● EXERCISE OBJECTIVE
Retype the items below, beginning at the line that contains "Where should I click to: Tap" and continuing through the end of the items. Leave the pictures out of your answer.

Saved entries
******************************

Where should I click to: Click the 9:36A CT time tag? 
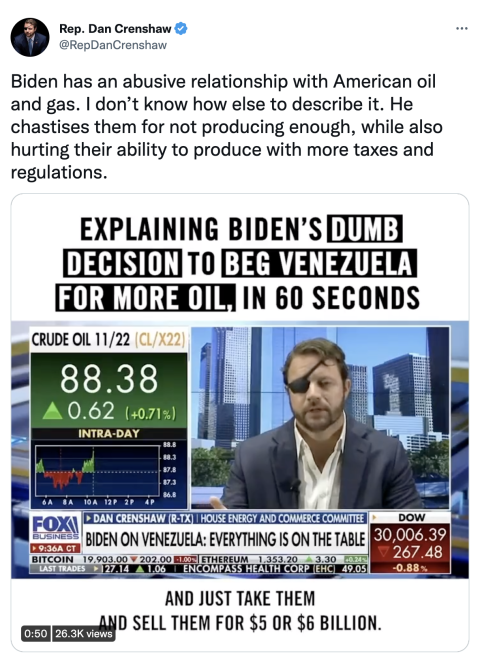(56, 548)
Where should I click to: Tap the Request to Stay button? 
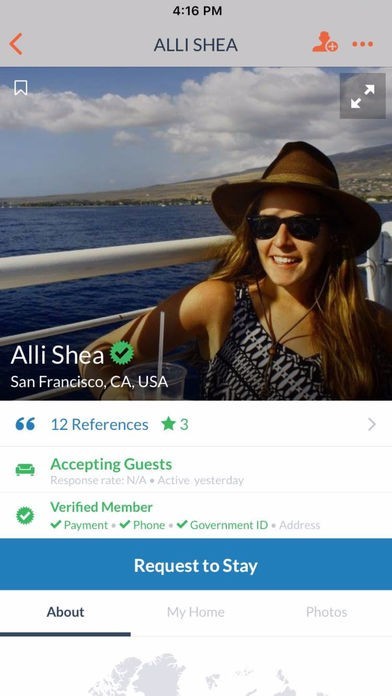196,565
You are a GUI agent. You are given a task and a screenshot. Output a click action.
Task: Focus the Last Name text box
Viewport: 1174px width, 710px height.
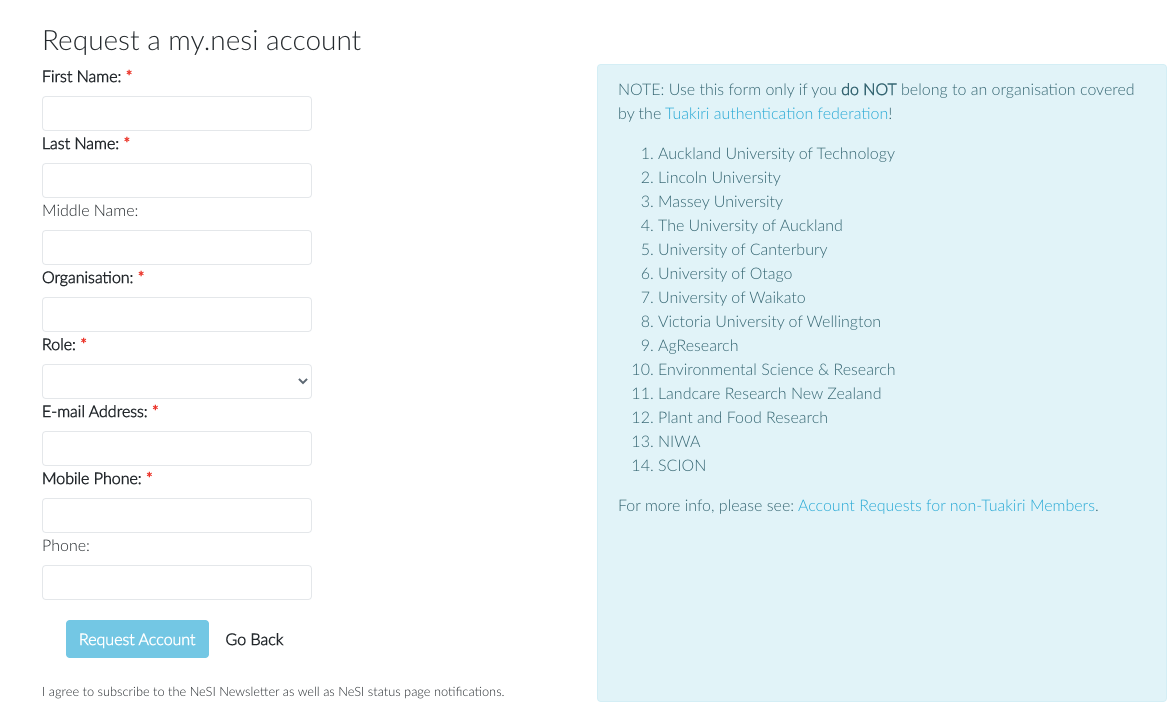176,181
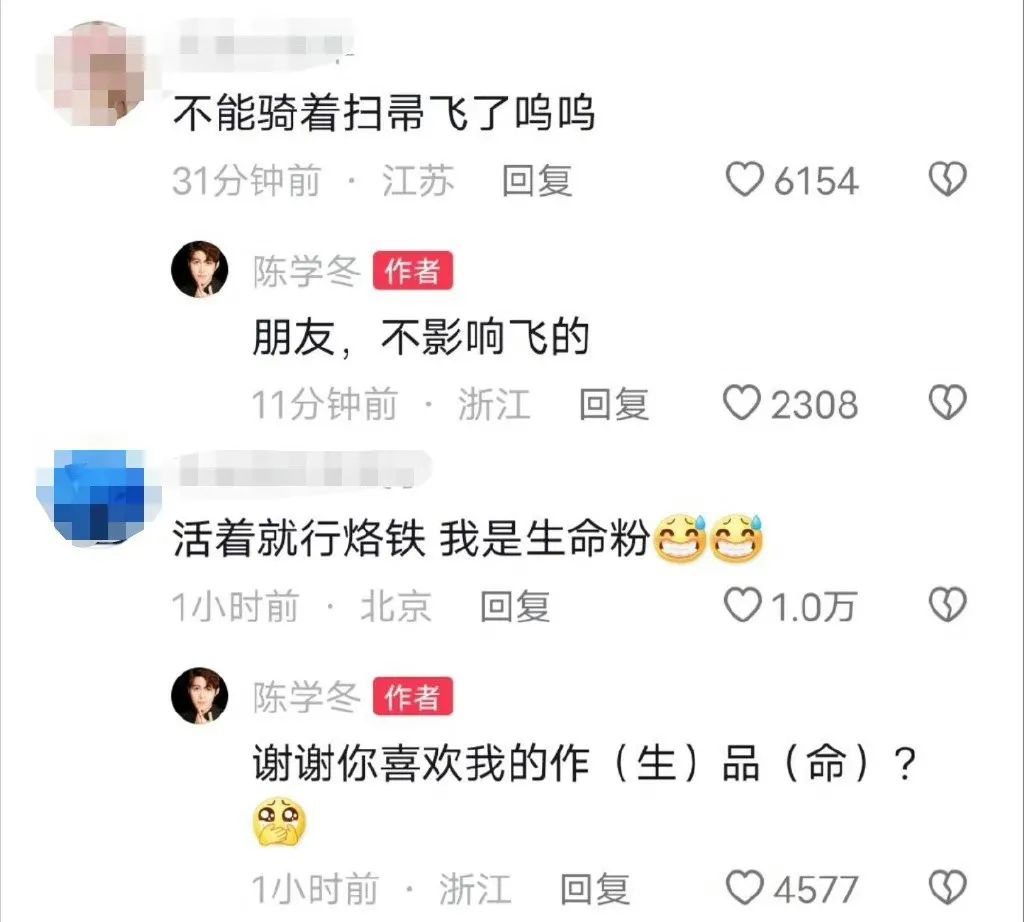This screenshot has height=922, width=1024.
Task: Dislike the 不能骑着扫帚飞了 comment
Action: pos(948,179)
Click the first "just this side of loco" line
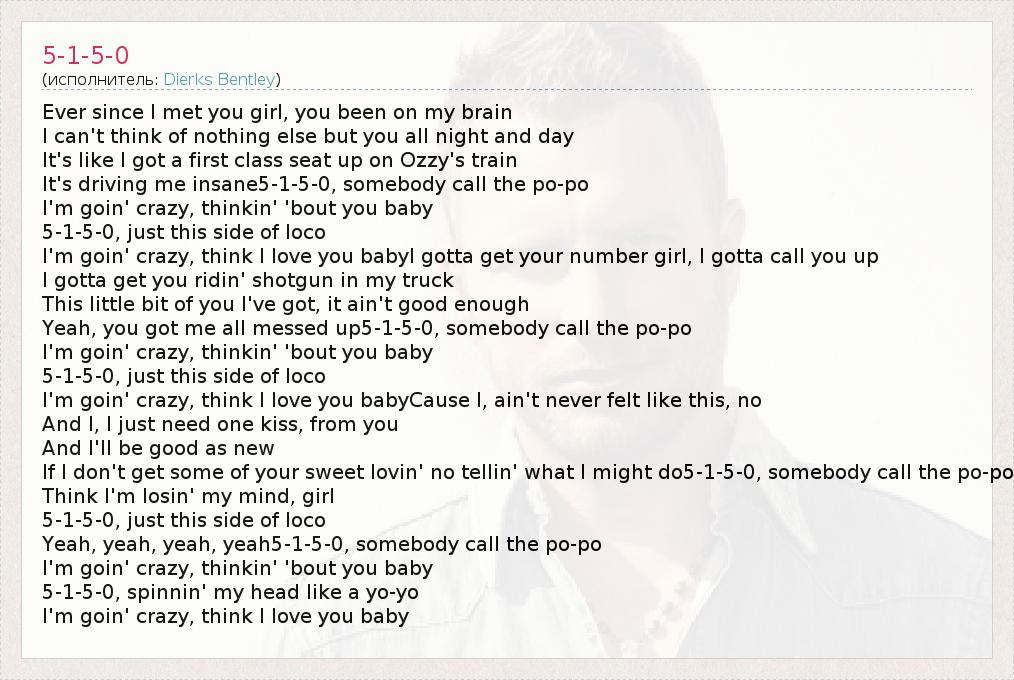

******************************

● THE RESPONSE
Where should I click to: Tap the Request to Stay button? 
196,565
You are a GUI agent. You are given a task and a screenshot. Output a click action.
Task: Focus the Last Name text box
Viewport: 1174px width, 710px height.
176,181
This screenshot has height=922, width=1024.
Task: Dislike the 不能骑着扫帚飞了 comment
Action: pos(948,179)
Click the first "just this side of loco" line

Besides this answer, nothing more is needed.